begin Material provided

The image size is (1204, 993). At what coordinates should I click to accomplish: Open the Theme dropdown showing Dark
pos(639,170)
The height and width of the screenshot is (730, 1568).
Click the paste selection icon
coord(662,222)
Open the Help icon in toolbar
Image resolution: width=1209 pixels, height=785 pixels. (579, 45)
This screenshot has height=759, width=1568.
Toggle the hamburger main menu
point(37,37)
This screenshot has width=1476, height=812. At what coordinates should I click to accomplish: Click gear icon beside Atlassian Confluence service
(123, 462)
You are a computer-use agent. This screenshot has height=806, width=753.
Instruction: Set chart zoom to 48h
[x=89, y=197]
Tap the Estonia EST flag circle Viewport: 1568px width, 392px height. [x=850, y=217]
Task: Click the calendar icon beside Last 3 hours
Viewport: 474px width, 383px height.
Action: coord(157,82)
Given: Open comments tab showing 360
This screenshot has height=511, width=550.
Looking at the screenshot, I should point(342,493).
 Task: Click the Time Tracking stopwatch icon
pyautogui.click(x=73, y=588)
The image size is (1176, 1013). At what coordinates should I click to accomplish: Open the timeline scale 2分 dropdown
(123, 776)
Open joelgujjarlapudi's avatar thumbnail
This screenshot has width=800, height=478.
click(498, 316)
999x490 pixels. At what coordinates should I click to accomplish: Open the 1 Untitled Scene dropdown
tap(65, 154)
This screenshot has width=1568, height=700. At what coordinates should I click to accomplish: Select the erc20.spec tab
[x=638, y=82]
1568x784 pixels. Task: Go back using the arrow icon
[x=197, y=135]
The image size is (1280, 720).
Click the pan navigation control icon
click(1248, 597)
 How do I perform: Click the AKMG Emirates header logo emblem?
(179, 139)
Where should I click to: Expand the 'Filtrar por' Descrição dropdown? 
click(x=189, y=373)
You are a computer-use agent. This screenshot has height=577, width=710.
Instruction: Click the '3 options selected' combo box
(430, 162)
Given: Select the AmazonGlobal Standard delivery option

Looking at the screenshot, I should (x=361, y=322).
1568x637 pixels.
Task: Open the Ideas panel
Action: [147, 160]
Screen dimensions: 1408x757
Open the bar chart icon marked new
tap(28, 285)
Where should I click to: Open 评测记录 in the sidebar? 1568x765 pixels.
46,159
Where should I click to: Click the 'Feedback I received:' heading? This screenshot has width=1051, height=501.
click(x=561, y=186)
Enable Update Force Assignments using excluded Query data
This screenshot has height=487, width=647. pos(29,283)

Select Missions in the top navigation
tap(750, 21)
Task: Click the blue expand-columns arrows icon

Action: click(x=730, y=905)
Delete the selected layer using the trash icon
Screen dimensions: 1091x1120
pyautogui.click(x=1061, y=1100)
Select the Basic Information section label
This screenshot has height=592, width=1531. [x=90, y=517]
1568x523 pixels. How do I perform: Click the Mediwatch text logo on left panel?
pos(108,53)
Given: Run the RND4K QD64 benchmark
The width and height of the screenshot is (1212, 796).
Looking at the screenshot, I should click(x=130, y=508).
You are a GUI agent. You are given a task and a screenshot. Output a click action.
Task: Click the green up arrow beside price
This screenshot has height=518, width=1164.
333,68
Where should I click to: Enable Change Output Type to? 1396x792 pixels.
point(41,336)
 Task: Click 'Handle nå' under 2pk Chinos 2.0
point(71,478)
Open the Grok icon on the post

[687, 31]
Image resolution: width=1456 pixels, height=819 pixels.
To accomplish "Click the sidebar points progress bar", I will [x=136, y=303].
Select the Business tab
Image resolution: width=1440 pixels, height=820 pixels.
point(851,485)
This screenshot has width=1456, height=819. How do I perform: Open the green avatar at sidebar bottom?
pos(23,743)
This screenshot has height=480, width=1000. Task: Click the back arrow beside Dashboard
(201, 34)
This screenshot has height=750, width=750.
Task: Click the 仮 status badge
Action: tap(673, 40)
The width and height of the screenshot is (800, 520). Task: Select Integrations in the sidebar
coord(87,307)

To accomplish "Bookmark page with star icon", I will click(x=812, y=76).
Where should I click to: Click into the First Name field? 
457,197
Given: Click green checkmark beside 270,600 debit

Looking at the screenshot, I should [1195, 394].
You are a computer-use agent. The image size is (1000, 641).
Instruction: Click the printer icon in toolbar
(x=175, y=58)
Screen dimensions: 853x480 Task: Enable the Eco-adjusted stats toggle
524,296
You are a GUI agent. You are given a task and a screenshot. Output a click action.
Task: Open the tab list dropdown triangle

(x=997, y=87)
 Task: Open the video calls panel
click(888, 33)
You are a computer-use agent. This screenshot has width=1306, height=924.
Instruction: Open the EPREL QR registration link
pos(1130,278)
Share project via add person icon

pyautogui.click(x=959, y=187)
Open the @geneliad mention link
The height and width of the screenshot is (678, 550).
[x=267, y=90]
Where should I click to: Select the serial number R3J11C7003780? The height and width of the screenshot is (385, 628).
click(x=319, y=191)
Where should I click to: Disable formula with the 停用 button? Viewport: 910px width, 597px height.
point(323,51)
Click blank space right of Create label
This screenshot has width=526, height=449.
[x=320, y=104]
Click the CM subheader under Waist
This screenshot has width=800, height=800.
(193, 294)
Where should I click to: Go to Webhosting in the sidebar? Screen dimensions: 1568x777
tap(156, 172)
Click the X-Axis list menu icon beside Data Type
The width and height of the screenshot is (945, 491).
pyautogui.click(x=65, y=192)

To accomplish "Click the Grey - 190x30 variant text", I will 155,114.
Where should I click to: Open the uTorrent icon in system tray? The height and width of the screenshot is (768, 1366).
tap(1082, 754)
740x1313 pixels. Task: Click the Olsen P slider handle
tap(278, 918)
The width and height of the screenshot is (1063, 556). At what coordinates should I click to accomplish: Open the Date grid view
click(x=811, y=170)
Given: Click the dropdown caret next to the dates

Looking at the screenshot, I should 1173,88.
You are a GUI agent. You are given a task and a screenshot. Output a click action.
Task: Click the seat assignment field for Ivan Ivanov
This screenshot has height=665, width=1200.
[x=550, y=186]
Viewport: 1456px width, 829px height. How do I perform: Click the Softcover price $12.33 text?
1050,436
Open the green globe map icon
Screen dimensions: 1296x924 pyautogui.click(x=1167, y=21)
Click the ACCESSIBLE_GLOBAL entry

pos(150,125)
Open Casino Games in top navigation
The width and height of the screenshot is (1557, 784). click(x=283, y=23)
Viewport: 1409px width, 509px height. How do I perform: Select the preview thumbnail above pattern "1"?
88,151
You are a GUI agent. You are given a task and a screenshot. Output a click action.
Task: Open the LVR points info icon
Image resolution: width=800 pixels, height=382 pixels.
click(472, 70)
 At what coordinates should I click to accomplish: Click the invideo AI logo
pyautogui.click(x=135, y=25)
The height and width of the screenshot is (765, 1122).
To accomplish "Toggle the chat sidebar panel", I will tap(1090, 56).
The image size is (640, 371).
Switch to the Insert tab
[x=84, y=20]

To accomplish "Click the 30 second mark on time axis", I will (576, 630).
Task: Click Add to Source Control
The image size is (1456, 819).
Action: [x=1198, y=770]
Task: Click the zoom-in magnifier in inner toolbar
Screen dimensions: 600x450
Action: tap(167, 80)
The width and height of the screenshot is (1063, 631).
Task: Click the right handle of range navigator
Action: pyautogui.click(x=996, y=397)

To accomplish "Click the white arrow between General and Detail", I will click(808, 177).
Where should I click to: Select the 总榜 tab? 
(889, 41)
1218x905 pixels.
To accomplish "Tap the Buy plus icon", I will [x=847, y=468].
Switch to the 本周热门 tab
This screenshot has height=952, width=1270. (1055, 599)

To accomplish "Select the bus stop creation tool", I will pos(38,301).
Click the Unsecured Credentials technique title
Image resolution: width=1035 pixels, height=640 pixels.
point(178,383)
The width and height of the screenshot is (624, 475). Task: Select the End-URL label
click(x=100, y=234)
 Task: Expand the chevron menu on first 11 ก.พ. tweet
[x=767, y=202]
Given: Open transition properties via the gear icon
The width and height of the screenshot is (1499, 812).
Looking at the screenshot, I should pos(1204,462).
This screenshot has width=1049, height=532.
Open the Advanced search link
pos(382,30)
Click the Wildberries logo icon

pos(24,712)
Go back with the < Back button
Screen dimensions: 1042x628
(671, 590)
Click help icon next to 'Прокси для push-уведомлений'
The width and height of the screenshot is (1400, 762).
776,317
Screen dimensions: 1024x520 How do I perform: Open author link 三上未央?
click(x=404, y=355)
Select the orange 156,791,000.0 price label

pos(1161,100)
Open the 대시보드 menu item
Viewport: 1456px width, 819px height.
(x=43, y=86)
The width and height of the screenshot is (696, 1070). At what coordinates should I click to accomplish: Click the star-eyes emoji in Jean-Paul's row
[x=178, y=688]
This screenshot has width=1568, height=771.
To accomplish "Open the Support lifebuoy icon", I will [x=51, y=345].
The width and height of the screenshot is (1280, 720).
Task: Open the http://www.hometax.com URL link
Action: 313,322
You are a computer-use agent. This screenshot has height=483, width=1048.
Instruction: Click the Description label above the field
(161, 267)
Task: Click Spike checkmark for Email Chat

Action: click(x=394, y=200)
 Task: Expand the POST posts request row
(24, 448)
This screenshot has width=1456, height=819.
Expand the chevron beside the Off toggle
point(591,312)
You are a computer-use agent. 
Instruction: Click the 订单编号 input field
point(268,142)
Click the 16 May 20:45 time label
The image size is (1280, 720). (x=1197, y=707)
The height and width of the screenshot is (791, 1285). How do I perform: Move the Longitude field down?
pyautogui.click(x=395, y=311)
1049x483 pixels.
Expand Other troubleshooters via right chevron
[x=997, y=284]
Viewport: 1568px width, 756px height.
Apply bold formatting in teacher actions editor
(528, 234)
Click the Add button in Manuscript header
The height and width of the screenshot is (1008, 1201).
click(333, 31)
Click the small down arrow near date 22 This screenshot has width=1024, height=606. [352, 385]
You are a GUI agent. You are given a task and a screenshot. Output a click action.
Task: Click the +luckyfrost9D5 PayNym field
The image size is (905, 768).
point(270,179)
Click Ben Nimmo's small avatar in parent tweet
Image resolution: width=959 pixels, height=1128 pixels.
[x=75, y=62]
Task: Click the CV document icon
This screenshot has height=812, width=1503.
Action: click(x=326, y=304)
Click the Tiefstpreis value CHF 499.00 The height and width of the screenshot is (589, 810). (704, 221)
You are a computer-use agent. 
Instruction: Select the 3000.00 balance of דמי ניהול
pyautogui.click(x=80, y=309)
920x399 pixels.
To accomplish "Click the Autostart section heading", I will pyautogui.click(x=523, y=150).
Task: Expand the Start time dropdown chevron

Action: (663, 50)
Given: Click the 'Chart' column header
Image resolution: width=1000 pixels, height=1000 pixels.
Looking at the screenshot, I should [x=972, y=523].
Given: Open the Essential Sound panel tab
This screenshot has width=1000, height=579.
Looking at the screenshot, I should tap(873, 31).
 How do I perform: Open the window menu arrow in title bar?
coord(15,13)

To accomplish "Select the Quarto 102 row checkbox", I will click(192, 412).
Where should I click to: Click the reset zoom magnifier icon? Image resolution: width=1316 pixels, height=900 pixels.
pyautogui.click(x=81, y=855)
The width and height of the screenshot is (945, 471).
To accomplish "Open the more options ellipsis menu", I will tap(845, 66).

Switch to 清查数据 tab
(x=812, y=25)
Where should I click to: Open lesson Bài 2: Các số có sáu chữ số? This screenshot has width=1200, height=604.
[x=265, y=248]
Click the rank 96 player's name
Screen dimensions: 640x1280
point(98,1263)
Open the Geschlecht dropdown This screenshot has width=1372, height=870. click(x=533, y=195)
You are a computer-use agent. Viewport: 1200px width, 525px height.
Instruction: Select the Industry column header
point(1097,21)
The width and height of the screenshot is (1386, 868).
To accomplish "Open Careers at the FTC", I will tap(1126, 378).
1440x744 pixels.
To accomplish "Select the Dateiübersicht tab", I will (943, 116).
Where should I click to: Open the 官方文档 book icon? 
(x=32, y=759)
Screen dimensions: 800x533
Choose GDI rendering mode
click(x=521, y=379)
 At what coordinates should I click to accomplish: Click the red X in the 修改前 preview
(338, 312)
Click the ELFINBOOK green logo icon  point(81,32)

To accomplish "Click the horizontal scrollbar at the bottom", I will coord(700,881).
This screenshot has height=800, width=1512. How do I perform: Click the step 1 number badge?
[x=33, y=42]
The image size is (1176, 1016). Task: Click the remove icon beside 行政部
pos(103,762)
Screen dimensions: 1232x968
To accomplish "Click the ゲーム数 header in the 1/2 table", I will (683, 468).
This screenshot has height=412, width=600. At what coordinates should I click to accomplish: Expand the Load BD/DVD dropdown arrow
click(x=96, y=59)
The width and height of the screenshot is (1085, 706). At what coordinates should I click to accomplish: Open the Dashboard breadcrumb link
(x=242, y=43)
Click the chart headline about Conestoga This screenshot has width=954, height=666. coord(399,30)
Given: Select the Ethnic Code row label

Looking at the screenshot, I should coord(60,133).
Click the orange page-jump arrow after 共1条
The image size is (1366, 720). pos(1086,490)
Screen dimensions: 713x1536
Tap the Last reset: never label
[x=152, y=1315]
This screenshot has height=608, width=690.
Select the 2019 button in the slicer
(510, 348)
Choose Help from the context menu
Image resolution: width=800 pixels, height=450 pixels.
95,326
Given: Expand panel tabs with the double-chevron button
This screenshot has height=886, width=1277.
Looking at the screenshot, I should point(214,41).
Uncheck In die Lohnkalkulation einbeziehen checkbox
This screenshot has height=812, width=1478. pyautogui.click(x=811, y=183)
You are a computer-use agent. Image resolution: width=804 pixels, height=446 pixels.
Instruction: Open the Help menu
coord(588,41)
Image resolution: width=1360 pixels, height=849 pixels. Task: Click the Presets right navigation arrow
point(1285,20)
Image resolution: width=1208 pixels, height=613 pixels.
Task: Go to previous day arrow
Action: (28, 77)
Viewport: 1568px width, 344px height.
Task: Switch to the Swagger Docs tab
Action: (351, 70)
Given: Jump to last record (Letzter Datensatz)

end Material provided

* Instructions for the task:
Set down the items verbatim, starting with the line that contains "You are a computer-use agent. The" and going on through the line that contains "click(888, 33)".

* Full response:
You are a computer-use agent. The image size is (1000, 641).
Instruction: Click the printer icon in toolbar
(x=175, y=58)
Screen dimensions: 853x480 Task: Enable the Eco-adjusted stats toggle
524,296
You are a GUI agent. You are given a task and a screenshot. Output a click action.
Task: Open the tab list dropdown triangle

(x=997, y=87)
 Task: Open the video calls panel
click(888, 33)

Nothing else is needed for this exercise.